━━━━━ Materials provided ━━━━━

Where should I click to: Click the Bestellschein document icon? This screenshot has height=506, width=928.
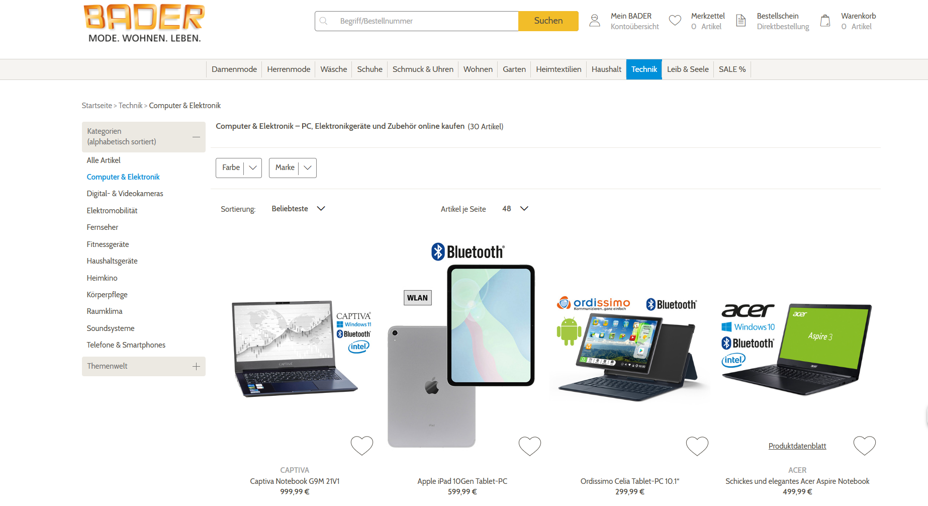[x=741, y=21]
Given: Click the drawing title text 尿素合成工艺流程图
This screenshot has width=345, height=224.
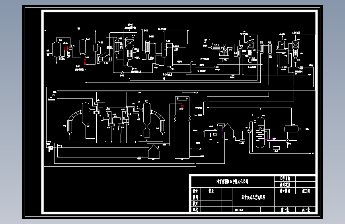Looking at the screenshot, I should point(253,197).
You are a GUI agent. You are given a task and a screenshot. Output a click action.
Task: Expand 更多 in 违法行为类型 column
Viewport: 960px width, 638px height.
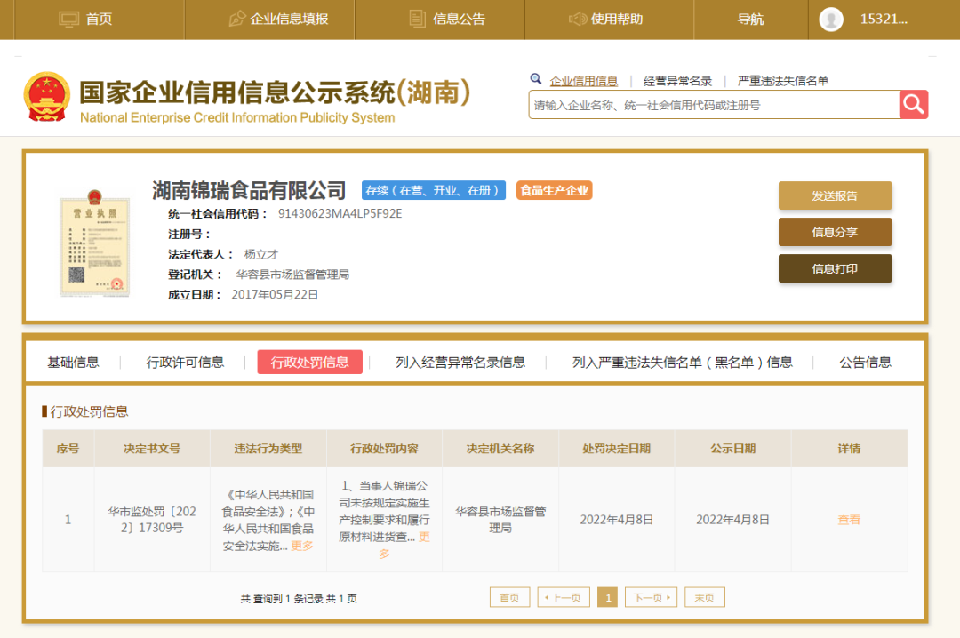302,546
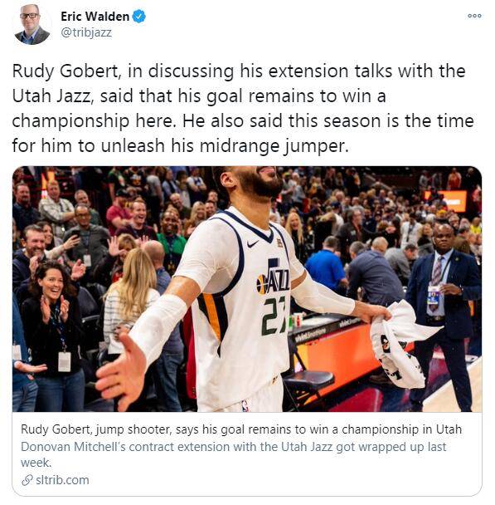
Task: Click the Donovan Mitchell contract extension description
Action: coord(234,454)
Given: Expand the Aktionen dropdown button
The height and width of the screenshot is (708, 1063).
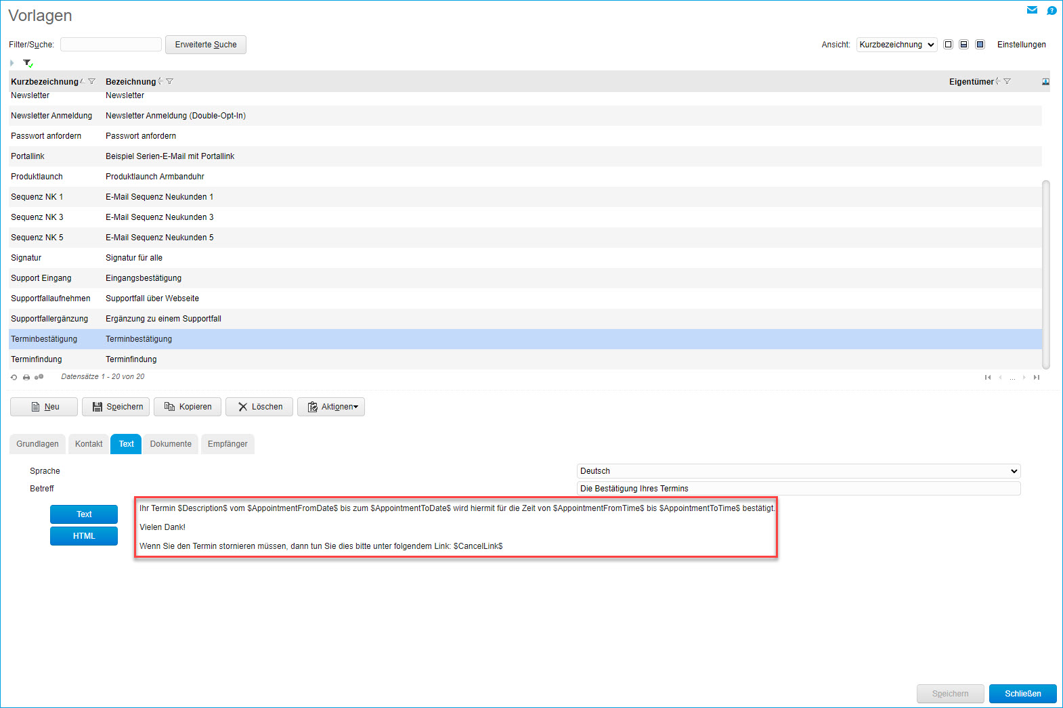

━━━━━

Nothing but the lines from the line with "Given: Expand the Aktionen dropdown button" through the last line of the data above should be printed, exactly as written and without pictures.

- Task response:
Given: Expand the Aktionen dropdown button
The height and width of the screenshot is (708, 1063).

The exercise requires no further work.